Debt is fundamentally a form of unfreedom. The expressions of profound relief on display by those who just had their student debts obliterated by President Biden testify to it. They are more materially free than they were before this week. They were supposed to feel this way only when firing an AR-15 or, I don't know, beholding a bald eagle in flight. But freedom, despite the airy facsimile of it offered by official American ideologies, has a material basis. If you want to be free, welcome to socialism. Let's build.

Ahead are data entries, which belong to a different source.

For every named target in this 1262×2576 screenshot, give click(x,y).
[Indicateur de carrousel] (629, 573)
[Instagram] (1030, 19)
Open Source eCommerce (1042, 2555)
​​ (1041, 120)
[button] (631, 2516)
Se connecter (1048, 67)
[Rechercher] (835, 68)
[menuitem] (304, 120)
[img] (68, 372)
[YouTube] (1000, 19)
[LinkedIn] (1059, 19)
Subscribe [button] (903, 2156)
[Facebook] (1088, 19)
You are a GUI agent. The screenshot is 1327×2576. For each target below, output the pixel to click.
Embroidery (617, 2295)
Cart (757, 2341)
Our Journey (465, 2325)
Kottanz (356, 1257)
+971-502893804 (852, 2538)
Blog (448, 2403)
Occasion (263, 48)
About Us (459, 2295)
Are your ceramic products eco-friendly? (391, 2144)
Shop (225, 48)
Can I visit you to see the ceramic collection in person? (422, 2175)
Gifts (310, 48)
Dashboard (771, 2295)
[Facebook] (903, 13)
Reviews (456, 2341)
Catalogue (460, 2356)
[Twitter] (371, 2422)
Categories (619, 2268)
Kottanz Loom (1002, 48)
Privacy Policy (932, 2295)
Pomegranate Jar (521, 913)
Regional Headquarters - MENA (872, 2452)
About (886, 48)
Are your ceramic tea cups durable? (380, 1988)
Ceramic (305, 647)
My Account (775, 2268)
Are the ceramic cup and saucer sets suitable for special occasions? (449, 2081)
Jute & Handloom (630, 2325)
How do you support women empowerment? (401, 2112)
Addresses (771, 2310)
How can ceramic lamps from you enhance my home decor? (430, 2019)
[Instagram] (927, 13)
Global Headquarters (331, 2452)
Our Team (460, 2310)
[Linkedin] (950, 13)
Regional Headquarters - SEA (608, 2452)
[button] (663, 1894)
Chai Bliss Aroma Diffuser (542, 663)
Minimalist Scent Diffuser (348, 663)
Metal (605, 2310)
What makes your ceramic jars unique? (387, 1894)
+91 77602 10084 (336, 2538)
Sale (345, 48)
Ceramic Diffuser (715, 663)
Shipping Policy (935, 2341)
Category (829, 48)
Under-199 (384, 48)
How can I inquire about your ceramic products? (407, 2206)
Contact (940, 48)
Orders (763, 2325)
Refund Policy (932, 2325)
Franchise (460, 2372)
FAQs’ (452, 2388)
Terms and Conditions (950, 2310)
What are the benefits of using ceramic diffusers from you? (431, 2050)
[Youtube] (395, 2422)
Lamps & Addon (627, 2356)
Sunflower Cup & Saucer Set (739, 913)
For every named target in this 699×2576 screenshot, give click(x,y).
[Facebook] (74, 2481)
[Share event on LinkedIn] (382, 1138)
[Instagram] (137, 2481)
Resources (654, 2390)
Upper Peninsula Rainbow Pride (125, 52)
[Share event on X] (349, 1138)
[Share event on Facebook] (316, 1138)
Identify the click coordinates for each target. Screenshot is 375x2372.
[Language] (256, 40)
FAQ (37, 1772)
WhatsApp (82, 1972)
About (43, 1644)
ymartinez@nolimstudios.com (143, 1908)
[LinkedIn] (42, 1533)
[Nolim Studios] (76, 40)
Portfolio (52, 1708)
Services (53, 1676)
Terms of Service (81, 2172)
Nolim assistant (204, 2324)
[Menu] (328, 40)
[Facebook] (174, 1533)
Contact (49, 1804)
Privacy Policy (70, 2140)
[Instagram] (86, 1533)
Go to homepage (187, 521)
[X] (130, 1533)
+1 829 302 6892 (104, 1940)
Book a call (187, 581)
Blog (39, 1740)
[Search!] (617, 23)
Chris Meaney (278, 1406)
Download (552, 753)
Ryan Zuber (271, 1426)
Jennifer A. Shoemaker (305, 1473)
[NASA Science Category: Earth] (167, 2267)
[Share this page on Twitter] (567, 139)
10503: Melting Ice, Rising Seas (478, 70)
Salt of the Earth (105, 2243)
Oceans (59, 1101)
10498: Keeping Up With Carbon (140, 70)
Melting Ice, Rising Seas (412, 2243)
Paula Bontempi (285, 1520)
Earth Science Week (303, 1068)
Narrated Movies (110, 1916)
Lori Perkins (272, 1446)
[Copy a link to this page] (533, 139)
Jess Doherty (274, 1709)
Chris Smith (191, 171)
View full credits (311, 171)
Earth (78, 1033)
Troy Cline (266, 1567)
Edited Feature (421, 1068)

I'm about halfway through Ages of American Capitalism: A History of The United States by Jonathan Levy. (David Graeber's Debt is next.) The recurrence of this debt-as-unfreedom lesson is as conspicuous throughout American history – "I desire to ask him where, in law or in morals, he can find justification for not protecting the debtors when the act of 1873 was passed, if he now insists that we must protect the creditors" someone once said – as it is thoroughly excluded from the dominant, sloganistic notion of Freedom that receives civic worship. That's because the United States, as demonstrated by Levy (and, for that matter, Rep. Banks) is designed to provide for those who inflict or benefit from this and other forms of unfreedom.
Anyway, the same guy who asked us to please consider the interests of our poor beleaguered Poverty Draft before we celebrate canceling a bit of student debt serves on the House Armed Services Committee. Now we know what people like him mean when they say ours is an All-Volunteer military.